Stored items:

━━━

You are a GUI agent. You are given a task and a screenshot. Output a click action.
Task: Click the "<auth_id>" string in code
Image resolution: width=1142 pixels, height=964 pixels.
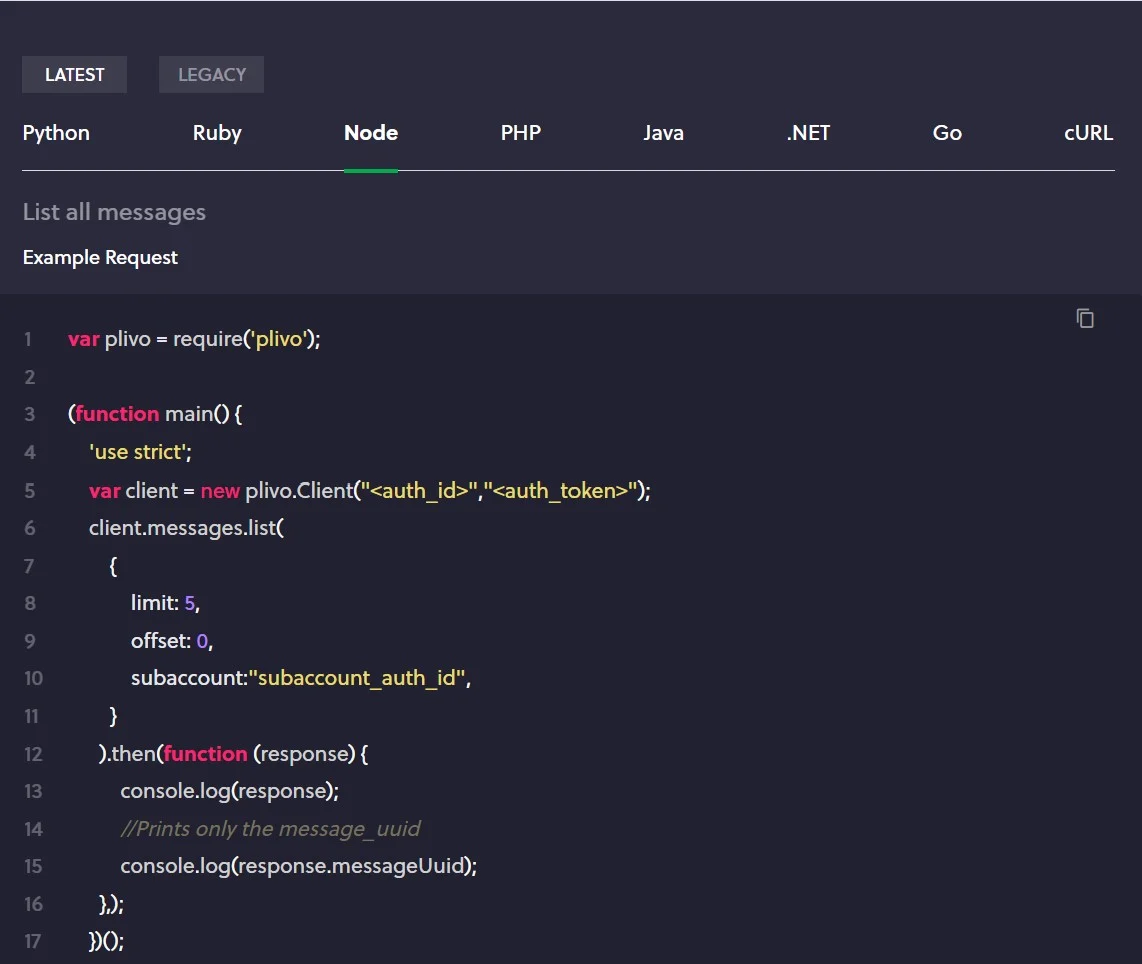pyautogui.click(x=420, y=490)
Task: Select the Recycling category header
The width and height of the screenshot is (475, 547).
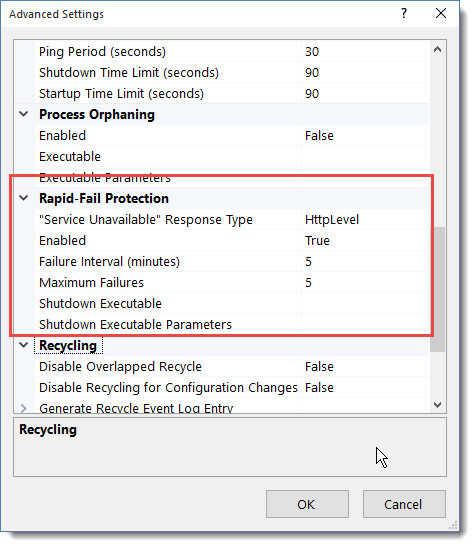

━━━

**DESCRIPTION OF THE TASK**
Every line of the data above is to be repeated exactly; the images are to be left out.

**EXERCISE ANSWER**
You are a GUI agent. You are given a task and a screenshot. Output a click action.
Task: Click the "<auth_id>" string in code
Image resolution: width=1142 pixels, height=964 pixels.
pyautogui.click(x=420, y=490)
Task: Select the Recycling category header
The width and height of the screenshot is (475, 547).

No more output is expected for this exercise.